FIFF : "Chambre 212", les fantômes d'un mariage

FIFF : “Chambre 212”, les fantômes d’un mariage
FIFF : “Chambre 212”, les fantômes d’un mariage - © Jean Louis Fernandez

C’est avec un habitué du festival que s’ouvre cette 38e édition du FIFF. Christophe Honoré, qui était venu il y a déjà 10 ans pour présenter "Non ma fille tu n’iras pas danser", revient cette année avec "Chambre 212", un film qui porte indéniablement sa patte. Les cinéphiles familiers avec le réalisateur reconnaîtront sans erreur son cinéma bavard, ancré dans un milieu bourgeois où l’on discute de cocufiage comme on parlerait des courses du samedi.
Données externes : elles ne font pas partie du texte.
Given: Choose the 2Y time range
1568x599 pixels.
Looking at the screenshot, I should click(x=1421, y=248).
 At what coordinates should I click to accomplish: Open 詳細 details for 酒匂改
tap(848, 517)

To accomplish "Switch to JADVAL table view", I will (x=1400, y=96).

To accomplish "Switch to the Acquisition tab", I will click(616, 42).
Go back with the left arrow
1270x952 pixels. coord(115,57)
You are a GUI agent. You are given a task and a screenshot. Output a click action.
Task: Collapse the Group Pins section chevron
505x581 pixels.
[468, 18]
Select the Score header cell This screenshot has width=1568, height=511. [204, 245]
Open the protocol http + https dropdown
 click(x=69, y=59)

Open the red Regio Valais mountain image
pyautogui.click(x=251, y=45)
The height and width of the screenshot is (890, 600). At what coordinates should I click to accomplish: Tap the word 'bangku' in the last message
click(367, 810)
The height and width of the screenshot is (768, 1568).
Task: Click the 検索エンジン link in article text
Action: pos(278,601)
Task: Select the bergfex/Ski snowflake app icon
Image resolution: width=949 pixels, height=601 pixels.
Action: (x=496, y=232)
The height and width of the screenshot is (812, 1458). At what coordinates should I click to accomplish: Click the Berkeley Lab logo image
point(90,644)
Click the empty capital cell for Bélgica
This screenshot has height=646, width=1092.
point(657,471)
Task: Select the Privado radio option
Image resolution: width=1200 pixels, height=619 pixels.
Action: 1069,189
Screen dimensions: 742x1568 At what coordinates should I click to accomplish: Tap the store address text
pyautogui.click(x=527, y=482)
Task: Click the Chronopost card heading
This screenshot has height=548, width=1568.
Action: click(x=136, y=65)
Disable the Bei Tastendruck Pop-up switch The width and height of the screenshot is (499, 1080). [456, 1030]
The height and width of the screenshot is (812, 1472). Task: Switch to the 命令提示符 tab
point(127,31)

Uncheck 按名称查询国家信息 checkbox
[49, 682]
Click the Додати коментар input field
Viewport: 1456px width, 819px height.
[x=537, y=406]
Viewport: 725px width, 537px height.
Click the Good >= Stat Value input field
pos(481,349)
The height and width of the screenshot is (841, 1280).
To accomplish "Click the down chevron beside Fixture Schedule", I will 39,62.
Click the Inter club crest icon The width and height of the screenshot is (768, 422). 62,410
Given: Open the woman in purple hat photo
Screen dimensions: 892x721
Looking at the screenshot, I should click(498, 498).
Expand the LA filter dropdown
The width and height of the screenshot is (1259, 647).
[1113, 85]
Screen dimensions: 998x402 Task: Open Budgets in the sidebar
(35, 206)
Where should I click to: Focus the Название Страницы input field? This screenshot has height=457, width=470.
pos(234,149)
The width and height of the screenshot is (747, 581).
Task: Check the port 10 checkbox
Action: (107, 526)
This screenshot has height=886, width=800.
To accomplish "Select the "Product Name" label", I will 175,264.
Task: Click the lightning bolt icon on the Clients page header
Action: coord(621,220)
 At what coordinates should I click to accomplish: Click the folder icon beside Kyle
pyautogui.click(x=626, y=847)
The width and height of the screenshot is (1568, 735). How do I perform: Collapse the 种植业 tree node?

C’est d’ailleurs exactement ce que fait Maria (Chiara Mastraoianni), l’héroïne de "Chambre 212", admettant avec désinvolture à son mari (Benjamin Biolay) qu’elle le trompe depuis quelques années déjà. Prise de court par sa réaction contrariée (plutôt que l’inverse), elle s’installe dans une chambre d’hôtel juste en face de son appartement, depuis laquelle elle peut observer son époux en désarroi. Leur mariage survivra-t-il à cette épreuve? Mérite-t-il de continuer ? Sous le poids de ces questions, la voilà visitée par une ribambelle de personnes qui ont toutes leur mot à dire sur le sujet, à commencer par son mari…âgé de 25 ans en moins, et incarné par Vincent Lacoste. Sous peu, il est rejoint par son amour de jeunesse, mais aussi par ses amants à elle, qui envahissent la fameuse chambre 212.

L’idée est riche en possibilités, mais entre les mains d’Honoré, ce concept fantaisiste est avant tout un prétexte à une multitude de scènes cocasses, où les bons mots fusent et les situations absurdes abondent. Léger et facétieux, "Chambre 212" se veut une expérience agréable pour ses spectateurs, comme le soulignent les apaisantes lumières tamisées qui éclairent ses décors. Et à un certain degré, le film est plaisant, notamment grâce à ses acteurs, habiles avec des dialogues pleins d’esprit.

Mais à force de multiplier les détours insolites et d’entretenir une ambiance toute en douceur, le long-métrage s’éloigne de ce qui faisait le cœur de son récit — ce couple qui vacille, sur lequel peu de choses ont vraiment été dites et dont le sort ne nous importe finalement guère. Une fois le tour de magie de "Chambre 212" terminé, on en vient à se demander : à quoi bon faire revenir tant de fantômes, si c’est pour passer à côté de ce qui hante les personnages ?

 

"Chambre 212" est en compétition officielle au FIFF, et sortira dans les salles belges ce 9 octobre.